WASHINGTON — House Speaker Paul Ryan on Wednesday decried ugliness and divisiveness in American politics, delivering a veiled but passionate rebuke to GOP front-runner Donald Trump and to the nasty tone of politics as played on both sides of the aisle.
‘‘When passions flare, ugliness is sometimes inevitable. But we shouldn’t accept ugliness as the norm,’’ Ryan told an invited audience of congressional interns on Capitol Hill.
‘‘If someone has a bad idea, we tell them why our idea is better. We don’t insult them into agreeing with us,’’ he said.
The Wisconsin Republican never mentioned Trump’s name or that of any other candidate, Republican or Democratic. But his targets were clear in a campaign season that’s featured insults, sucker punches, and near-riots as often as substantive policy debates.
‘‘We are slipping into being a divisive country,’’ he said. ‘‘If we’re going to keep this beautiful American experiment going, we’re going to have to stay unified.’’
Some of Ryan’s comments nearly echoed remarks last week from President Obama, who voiced dismay at the violence and ‘‘vulgar and divisive rhetoric’’ of this presidential race, and issued a plea for civility.
Still, Democrats wasted no time in criticizing Ryan’s speech, noting that while remaining officially neutral in his party’s presidential primary, Ryan has repeatedly promised to back the eventual GOP nominee. The speaker has also avoided any outright denunciation of Trump even while criticizing several of the businessman’s more extreme positions, such as barring Muslims from entering the country.
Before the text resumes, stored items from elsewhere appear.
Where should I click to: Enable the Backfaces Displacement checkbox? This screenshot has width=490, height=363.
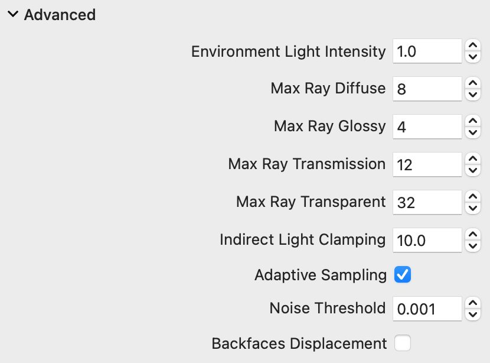403,343
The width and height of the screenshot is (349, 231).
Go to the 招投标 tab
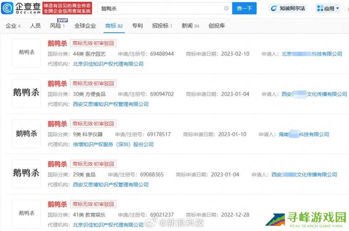tap(162, 26)
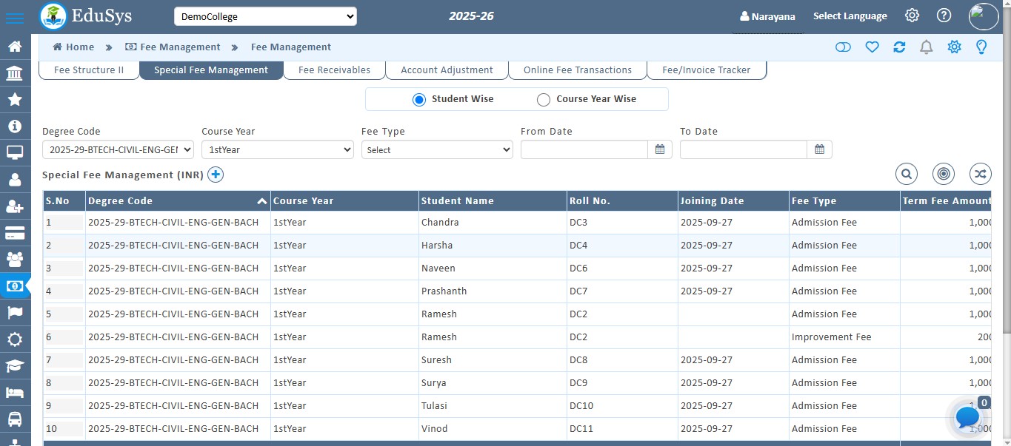Open the Online Fee Transactions tab

click(x=577, y=70)
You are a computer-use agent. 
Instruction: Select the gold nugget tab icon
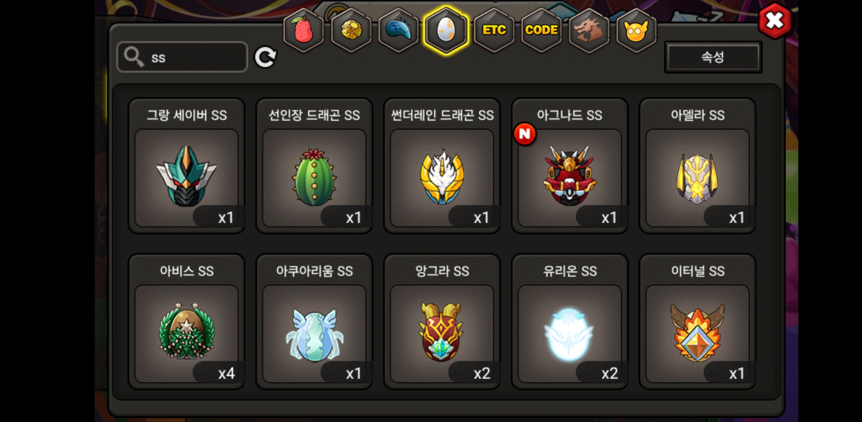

In the most striking part of his speech, Ryan was self-critical, saying that he should not have referred to the “makers and takers” in society when he was the Republican vice presidential nominee in 2012.
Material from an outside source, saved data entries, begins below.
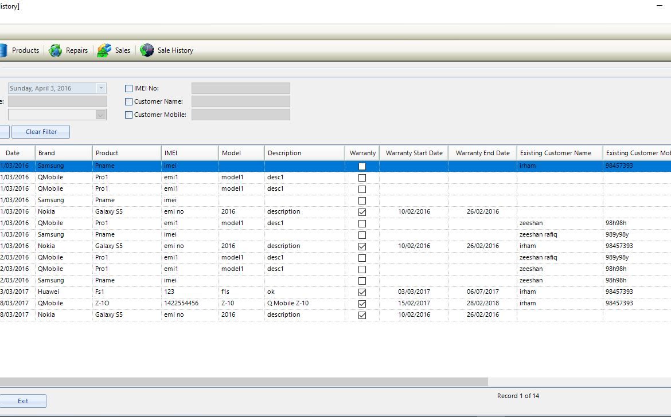Open the date picker dropdown arrow

click(x=101, y=88)
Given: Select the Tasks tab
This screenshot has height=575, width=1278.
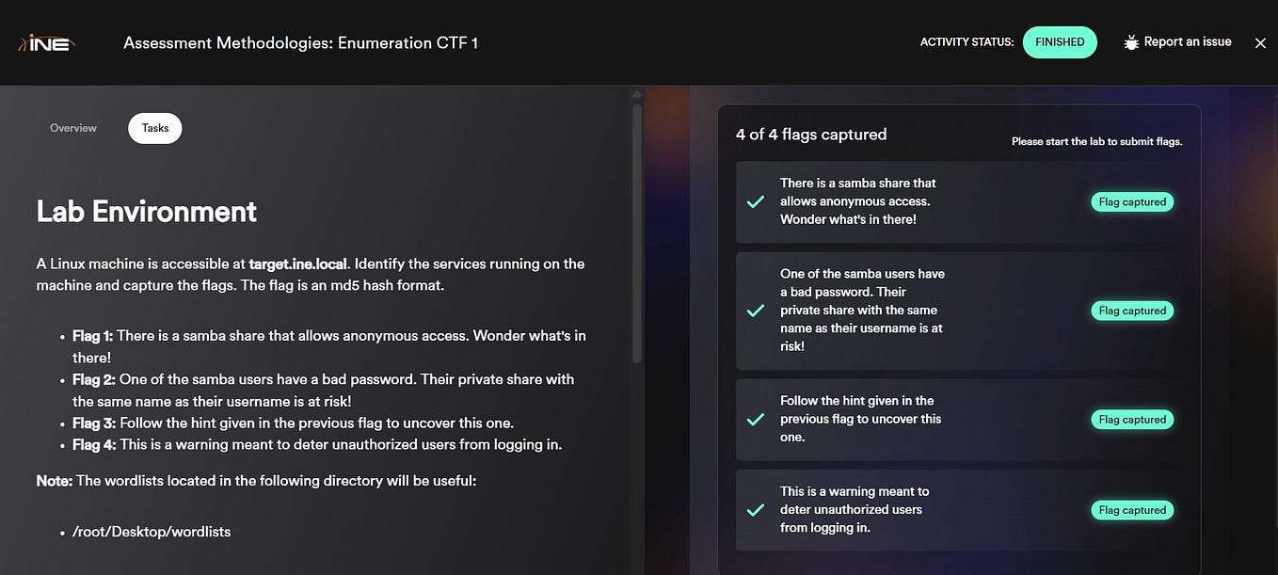Looking at the screenshot, I should 155,128.
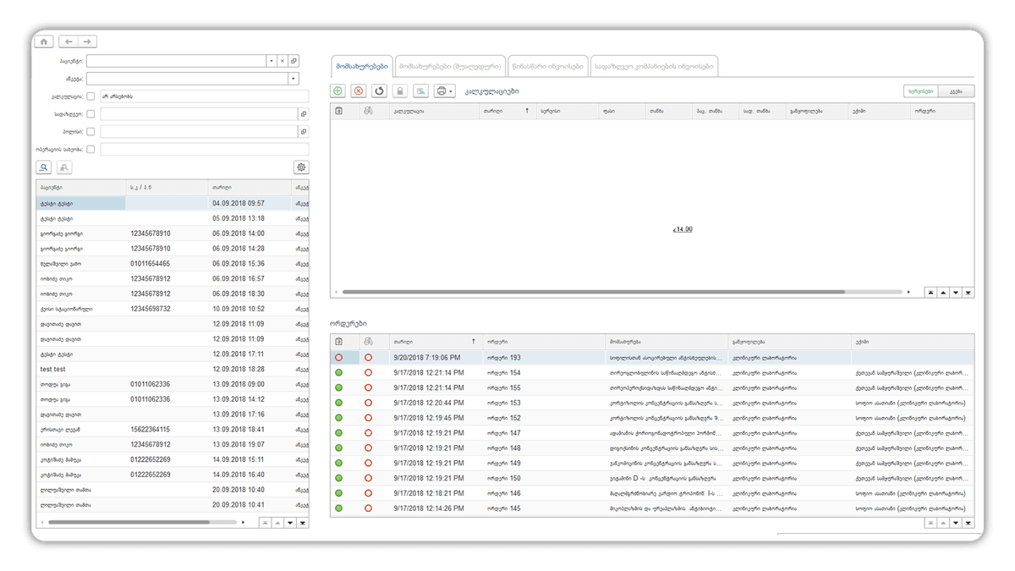This screenshot has height=571, width=1015.
Task: Clear the patient field with the x button
Action: [x=283, y=61]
“As I spent more time listening, and really learning the root causes of poverty, I realized I was wrong,” said Ryan, who has made attacking poverty a central goal of the House.
Muslim communities react to Cruz call for patrols
ANAHEIM, Calif. — A few miles from Disneyland is a place most tourists never see. The signs along the thoroughfare suddenly switch to Arabic script advertising hookah shops, Middle Eastern sweets, and halal meat.
At a run-down strip mall in the neighborhood known as Little Arabia, flags from a half-dozen Muslim countries flap in a stiff breeze. Flying above them is a giant American flag.
After Senator Ted Cruz called for law enforcement to be empowered to ‘‘patrol and secure Muslim neighborhoods before they become radicalized,’’ many people in this community and others like it either challenged the Republican presidential candidate or dismissed his comments as mostly meaningless rhetoric.
Ahmad Tarek Rashid Alam, publisher of the weekly Arab World newspaper and one of the immigrants who helped build Little Arabia, said anti-Muslim statements are ‘‘nothing new.’’
‘‘This has been going on in every Islamic neighborhood for years,’’ he said. ‘‘But now our kids are in the police, in the Army. Are they going to watch us?’’
Muslims groups including the Council on American-Islamic Relations and the Anti-Defamation League condemned Cruz’s statements, which were made in reaction to the terrorist attacks in Brussels Tuesday. Many Muslims said that the extremist attacks in Paris and San Bernardino, and the intensifying rhetoric of the presidential campaign, have steadily ratcheted up animosity against them.
The criticism of Cruz’s comments also extended to some corners of law enforcement, particularly in New York City, where Cruz campaigned Wednesday.
“He doesn’t know what the hell he is talking about, to be frank with you,” New York City Police Commissioner William Bratton said on “CBS This Morning.’’ “I have almost a thousand Muslim officers in the NYPD. Ironically, when he’s running around here, we probably have a few Muslim officers guarding him [Cruz].”
Collins having little luck getting hearing for Garland
BANGOR, Maine — Republican Senator Susan Collins of Maine acknowledged Wednesday that she’s not having much luck in swaying members of her own party to hold a hearing on President Obama’s pick for the Supreme Court. But she’s hopeful they'll come around.
Collins said she’s encouraged that Judiciary Committee Chairman Chuck Grassley agreed to meet with Judge Merrick Garland.
‘‘I hope that as time goes on, and as people sit down with Judge Garland and talk to him one-on-one, that perhaps there will be a shift in the position of the chairman of the Judiciary Committee,’’ she told a Maine Public Broadcasting Network call-in program. She reiterated her view that the Senate should follow the ‘‘normal process.’’
Led by Senate Majority Leader Mitch McConnell, Republican of Kentucky, and Grassley, Republican of Iowa, most Republicans say the late Justice Antonin Scalia won’t be replaced until the next president picks a nominee.
Collins said the president has followed the Constitution in making a nomination and that it’s ‘‘not fair and not right’’ for senators to refuse to give consideration to Garland.
Pat Toomey of Pennsylvania became the latest GOP senator to say he'll meet with Garland but said he’ll tell him the Senate won’t fill the vacancy until a new president is elected.